I can give it a miss, she thinks and blows out the match. Not my problem, really.
But every individual problem in the group could become the problem of the entire group, she answers herself. And, if I were Linnéa …wouldn’t I want to know? After all,
I
was angry when
she
didn’t tell me that she could read
my
thoughts.
Minoo picks up her phone. And hesitates again. How is she supposed to know what Linnéa wants? Would it be better not to? Maybe this call will just make things worse?
No. This is her cowardly self talking. Also, there is another good reason for phoning. The most important one. Linnéa sounded desperate. And Minoo cares about her.
Her mobile rings as she holds it. Ida’s name glows on the screen and she feels relieved, as if given a brief respite.
‘Hello?’
‘It’s me,’ Ida says breathlessly. ‘I was in the centre just minutes ago and this thing happened.’
‘Why were you—’ Minoo begins, but Ida interrupts her.
‘Yes, I know, but listen, don’t tell me off now. It was the first time and the last. I’ll never go there again.’
Ida is panting as she speaks. It sounds as if she’s running.
‘What happened?’
‘Magic. Strong magic. The ceiling lights went on the blink and then there was another bloody power cut and now I have to walk home alone in the bloody fucking awful dark.’
‘Do you know who—’
‘No. Don’t you think I’d say if I did?’ Ida snaps.

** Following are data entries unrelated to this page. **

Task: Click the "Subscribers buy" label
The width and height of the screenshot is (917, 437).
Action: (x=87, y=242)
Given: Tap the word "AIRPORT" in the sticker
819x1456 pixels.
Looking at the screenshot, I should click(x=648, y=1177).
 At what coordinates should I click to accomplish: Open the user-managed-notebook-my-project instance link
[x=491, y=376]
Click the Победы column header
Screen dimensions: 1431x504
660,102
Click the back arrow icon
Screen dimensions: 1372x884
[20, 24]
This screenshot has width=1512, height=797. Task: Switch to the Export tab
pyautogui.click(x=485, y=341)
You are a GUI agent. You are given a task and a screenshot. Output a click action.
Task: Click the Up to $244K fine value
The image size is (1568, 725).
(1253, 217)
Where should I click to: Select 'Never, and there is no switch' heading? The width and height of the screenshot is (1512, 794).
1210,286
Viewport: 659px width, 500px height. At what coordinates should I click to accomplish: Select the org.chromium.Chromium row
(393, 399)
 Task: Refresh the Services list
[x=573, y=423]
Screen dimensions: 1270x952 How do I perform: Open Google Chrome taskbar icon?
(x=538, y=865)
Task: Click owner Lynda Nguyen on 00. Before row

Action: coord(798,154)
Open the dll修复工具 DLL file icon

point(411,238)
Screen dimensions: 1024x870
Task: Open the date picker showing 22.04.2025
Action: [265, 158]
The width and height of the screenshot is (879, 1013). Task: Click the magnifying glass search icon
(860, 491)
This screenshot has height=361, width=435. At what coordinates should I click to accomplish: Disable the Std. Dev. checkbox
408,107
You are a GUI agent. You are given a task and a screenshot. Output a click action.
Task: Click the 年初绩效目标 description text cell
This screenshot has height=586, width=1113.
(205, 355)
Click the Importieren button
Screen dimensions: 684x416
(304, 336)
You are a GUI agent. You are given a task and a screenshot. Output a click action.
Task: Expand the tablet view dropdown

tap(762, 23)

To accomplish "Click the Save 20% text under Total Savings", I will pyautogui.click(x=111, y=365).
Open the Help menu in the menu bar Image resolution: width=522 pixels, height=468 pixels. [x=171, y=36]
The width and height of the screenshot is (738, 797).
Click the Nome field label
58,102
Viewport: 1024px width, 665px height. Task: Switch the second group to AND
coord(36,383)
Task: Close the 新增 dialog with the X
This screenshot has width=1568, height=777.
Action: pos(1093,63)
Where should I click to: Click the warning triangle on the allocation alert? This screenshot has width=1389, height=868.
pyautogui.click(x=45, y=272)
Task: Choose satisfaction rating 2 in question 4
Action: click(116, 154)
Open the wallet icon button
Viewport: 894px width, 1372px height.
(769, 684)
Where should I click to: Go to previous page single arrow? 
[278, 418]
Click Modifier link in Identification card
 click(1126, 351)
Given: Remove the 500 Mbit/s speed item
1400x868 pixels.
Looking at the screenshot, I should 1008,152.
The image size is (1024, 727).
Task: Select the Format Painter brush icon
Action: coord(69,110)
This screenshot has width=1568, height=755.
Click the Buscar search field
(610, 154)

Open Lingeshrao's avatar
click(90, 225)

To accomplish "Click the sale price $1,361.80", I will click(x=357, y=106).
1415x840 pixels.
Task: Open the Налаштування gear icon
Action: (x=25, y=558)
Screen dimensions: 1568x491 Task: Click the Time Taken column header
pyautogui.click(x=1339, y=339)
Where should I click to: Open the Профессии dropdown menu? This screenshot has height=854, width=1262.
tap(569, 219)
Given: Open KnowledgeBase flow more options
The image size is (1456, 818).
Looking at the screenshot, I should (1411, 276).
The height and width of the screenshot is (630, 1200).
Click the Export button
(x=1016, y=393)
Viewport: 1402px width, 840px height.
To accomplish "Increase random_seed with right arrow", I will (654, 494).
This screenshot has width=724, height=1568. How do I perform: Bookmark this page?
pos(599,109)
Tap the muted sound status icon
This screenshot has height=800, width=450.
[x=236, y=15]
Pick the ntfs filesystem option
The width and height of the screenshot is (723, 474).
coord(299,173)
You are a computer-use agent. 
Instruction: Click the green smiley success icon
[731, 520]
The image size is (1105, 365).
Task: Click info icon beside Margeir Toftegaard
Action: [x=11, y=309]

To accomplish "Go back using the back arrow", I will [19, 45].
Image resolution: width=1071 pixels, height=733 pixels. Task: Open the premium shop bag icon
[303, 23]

A witch in the Positive Engelsfors Centre. Are they right in their suspicions? Have they been right all along? Is Helena the one the demons have blessed, the human being charged with helping to bring on the apocalypse? Or is it Krister? Or maybe someone else?
It could of course have been an ordinary witch, Minoo thinks. The species seems pretty overrepresented in this town.
‘Hello?’ Ida says shrilly. ‘Are you still there?’
‘Yes, yes. I’m here. But listen, we need to concentrate on the trial now,’ Minoo says. ‘We can’t fight two enemies at the same time.’
A sound in the phone, almost a sob.
‘Is everything all right, Ida?’ Minoo asks.
‘What a fucking marvellous life!’ Ida says. ‘How I simply adore my wonderful rich life! My family, my boyfriend and all my friends have joined a demonic sect!’
Minoo almost corrected Ida, by telling her it might not be a demonic sect, just an ordinary one. But she suspects it would hardly make Ida feel any happier.